“Open Issues” are situations that impact the timely completion of a job and in almost every case cost the wall and ceiling contractor money. For example, a simple open issue for an acoustical ceiling contractor could be getting clarification on the ceiling height in a hallway. For a painting contractor, it could be as simple as the designer or owner picking out a paint color.

There can be complicated open issues, such as ductwork being lower than a finished ceiling or the plumber forgot to put in a vent pipe. Other open issues can be missing doorframes, missing insulation, missing can lights, or structural steel and concrete in the wrong location. There can be literally hundreds of open issues on a residential or commercial project.

Think about how many times you’ve had to wait and work around an open issue? How much did it cost you? How much did it cost you to go back to an area to drywall an 8 foot by 8 foot ceiling and go back and paint the same ceiling? First, think about how much time you had in your estimate to drywall or paint that ceiling. To hang 64 square feet of drywall, we would be looking at somewhere between 30 to 45 minutes. To tape or paint, we would be looking at about the same amount of time for each.

How do you compare the time you had in your estimate vs. the time it would take to remobilize manpower, equipment, and material to do that same 64 square feet, as well as clean up? Could it be done in the amount of time you had in your original estimate? The right answer is absolutely not. The question is how do you prove it to yourself, your employees and most importantly your client?


Most if not all subcontracts include language requiring the subcontractor to notify the GC of any delays and/or deficiencies in the prior trades’ work. For example, if a contractor hangs drywall on a ceiling prior to can lights being installed, the contractor “contractually” can be held responsible for removing the drywall and re-installation. Contractually, you cannot proceed with your work until the preceding work of other trades is completed, and completed correctly.

Wall and ceiling contractors have two issues that need to be tracked on an open issues log: First, issues delaying the subcontractors work and second, work performed by other trades that is deficient.


On the bottom left is an example of an open issue log using an Excel spread sheet. The power of an open issue log depends on how you want to use it. However, you should keep in mind that nearly all subcontracts require subcontractors to notify the GC of delays and deficiencies.

An open issue report can be as complicated or as simple as you want it. What you must know is that some GCs will not like getting it each day or week because it looks as though you are posturing for a claim. I’ve had good results explaining that we provide this report as a tool.

All jobs have issues, but you never know when a job is going to have so many issues that it begins to impact your bottom line.
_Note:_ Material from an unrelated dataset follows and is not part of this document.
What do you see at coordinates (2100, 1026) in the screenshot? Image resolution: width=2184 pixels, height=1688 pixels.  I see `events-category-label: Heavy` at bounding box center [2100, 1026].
Some subcontractors may want to use a log on certain jobs or for certain GCs.


Here is what I like best about the open issue log. Let’s say there are 200 items on your log and you know that at some point the GC is going to have to address these issues so you can complete your work. What if 50 percent of these issues are in areas that you’ve already been through? In other words, 50 percent of the items are loose ends that your company has to remobilize manpower, material, equipment and clean up for.

Finally, the GC says that Issue #1 is ready for you to complete. Issue #1 is going to take a total remobilization because all of your work in this area was done months ago. At that point, it’s a good idea to explain to the GC that the cost to go back and complete Issue #1 is going to cost more than you had in your bid. Explain that you’re going to do the work on an EWA and reference it as Open Issue #1. Include all the labor hours, material, and equipment it takes to complete Issue #1 and arrive at a total price for that issue.

On the same EWA, subtract the amount you had in your bid to do the work. This leaves you with the true cost of having to complete the work out of sequence and at a later date.

A million dollar job with 200 open issues is going to cost you money. The cost to complete 200 loose ends will ruin an otherwise good job. Why should any subcontractor have to lose money due to the GCs or owners’ poor project management?

As tight as the market is today, I don’t think any of us can afford to piecemeal a job. I hope this gives you some ideas on how to manage loose ends and I hope everyone adopts an open issue log.